Decades of forest building and protection of the grassland has a heady serious effect in China. Boars have multiplied rapidly in some regions and are posing a critical threat to the livelihood of humans.
In Xiji County in Guyuan City in Ningxia in Northwest China, the local government recently issued a notice in a bid to hire a team of hunters among the locals to kill 300 boars each weighing above 40 kilos, on the back of funding siphoned off from the Central Government’s fiscal funds for protecting and restoring the ecological conditions for the county. The hiring notice stipulates that it is mandatory that hunters are equipped with drones, infrared cameras, more than 10 hunting dogs, hunting traps, military knives, iron nets, protective clothing and other tools.
Boars have increased drastically in numbers in the arid county and have caused severe damages to the farmland and locals’crops and livestock. The county government has been unable to make due compensations to the beleaguered farmers, forcing itself to draw the sword and throw down the gauntlet!
China has accumulated some valuable tricks and experiences in killing boars in 2021, when State Bureau of Forestry and Grassland experimented in organising hunters to curb the boar population in Shanxi, Sichuan, Fujian, Jiangxi, Shaanxi, Ningxia and eight other provinces.
On 30 June 2023, the bureau made public a list of wild animals that are “beneficial to the humans or that have significant economic and scientific research value”. The boar, which once enjoyed state protection, was taken out of the list.
The hiring notice has sparked off a lively debate on the Internet. Some say that the county can develop tourism like in some African countries where tourists pay to kill animals, some say that Manchurian tigers from Northeast China and lions from Africa should be transported over, some say that boars’meat sells for RMB 80 per kilo, some three or seven times higher than meat of pigs and thus boars should be cross-bread with local pigs to turn out pork that is more pricey. A few people have obviously eaten boars’ meat and say that boars’meat have a strong unpleasing flavour and might carry some dangerous viruses themselves.
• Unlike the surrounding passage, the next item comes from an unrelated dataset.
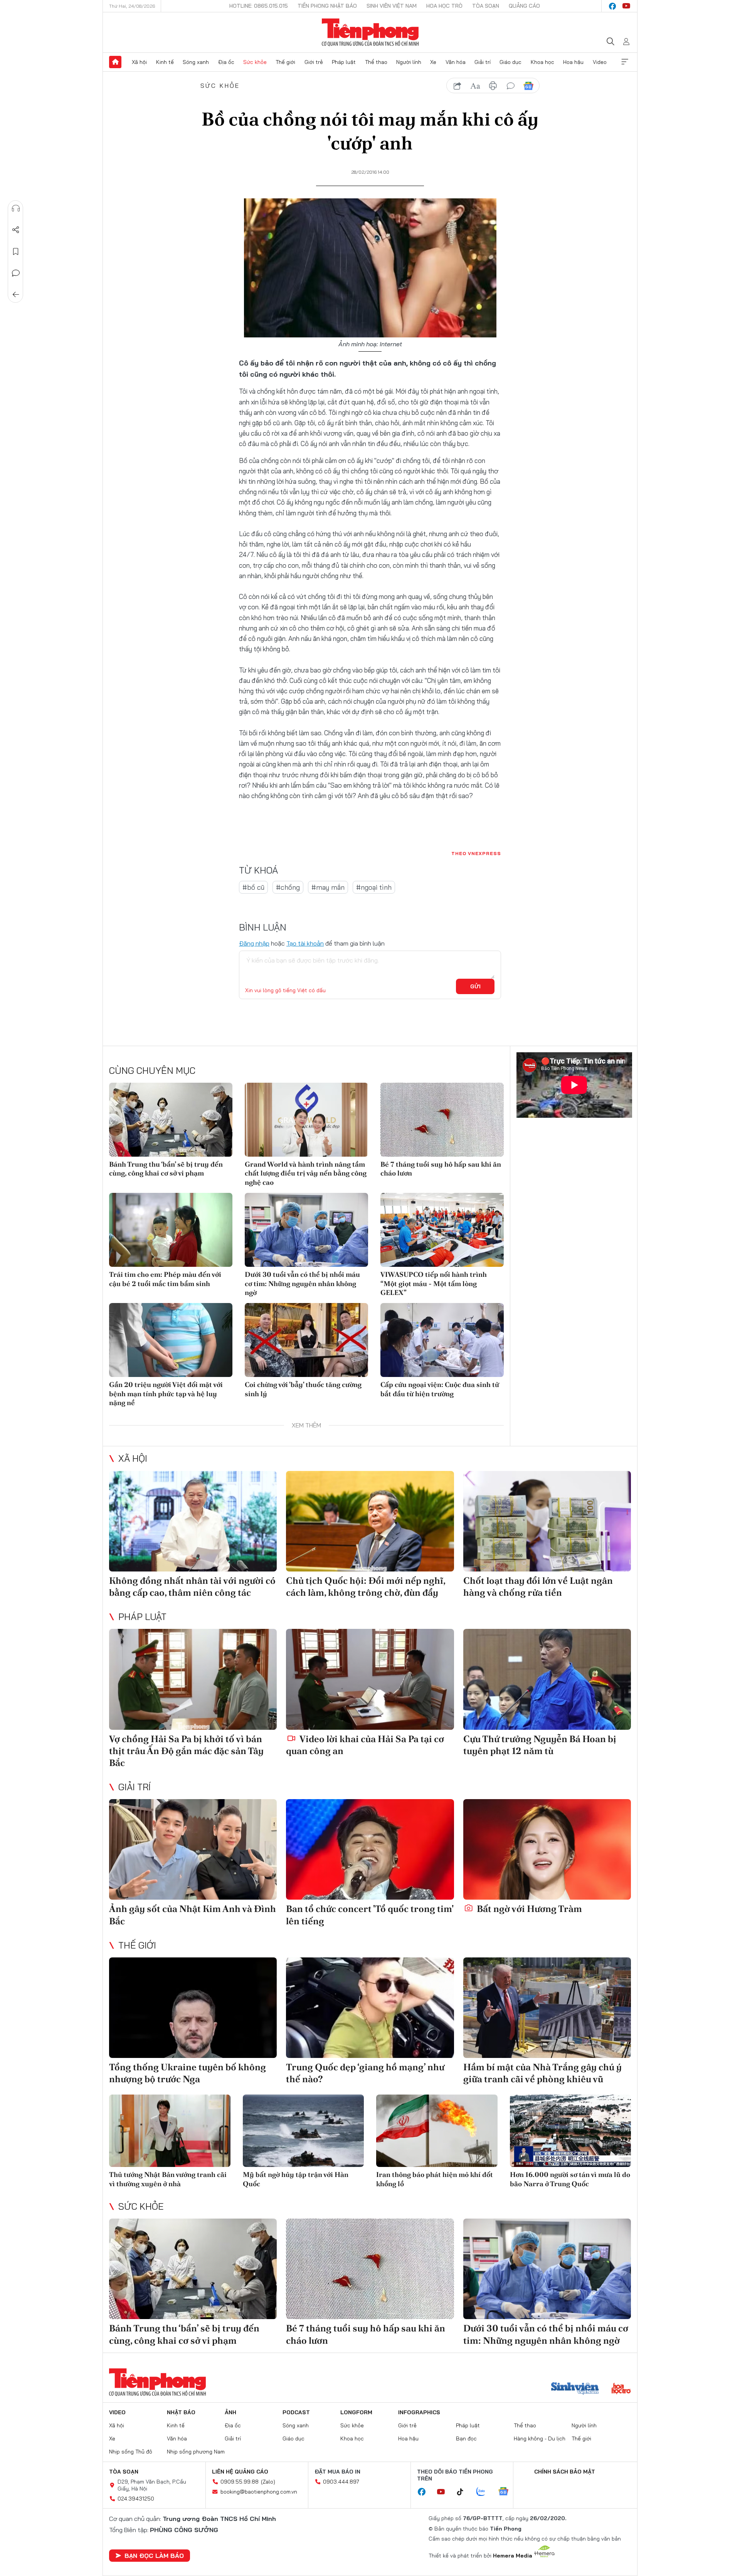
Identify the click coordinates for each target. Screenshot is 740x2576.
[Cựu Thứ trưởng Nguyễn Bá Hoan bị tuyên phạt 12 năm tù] (547, 1679)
Others worry that the traps might indiscriminately harm protected animals, which may die of an innocent death.
At the end of the article there is a survey that shows 85.62 per cent (125) of the people who joined the poll supported the killing of bars in the county, 5.48 per cent (eight) say they don’t care.
A Guyuan City’s Forest and Grass Bureau officer supports the county’s flight against boars, saying that the project is officially denominated as "Wild Boar Population Control Project", which is improvised to “regulate” a carefully calculated number of boars when an area is “overloaded” with boars.
“This is not blindly hunting”, he stressed.
Wild boar populations are considered of a species of least concern by the International Union for the Conservation of Nature because they are abundant in their ranges, which are increasing, according to a National Geographic article, which said that they’re also highly adaptable, thriving wherever there is water and tree cover but avoiding extremes of heat or cold.
“In fact, they’re considered a harmful invasive species, pushing native species out of delicate environments, attacking people, destroying public and private property, and carrying the same diseases as domestic pigs, some of which can infect humans,” the article said, adding that boar cause $2.5 billion worth of damage a year in the U.S. alone. In response, the U.S. government has allocated funding for trapping, research, and financial aid for farmers, which can be used to hunt wild boar.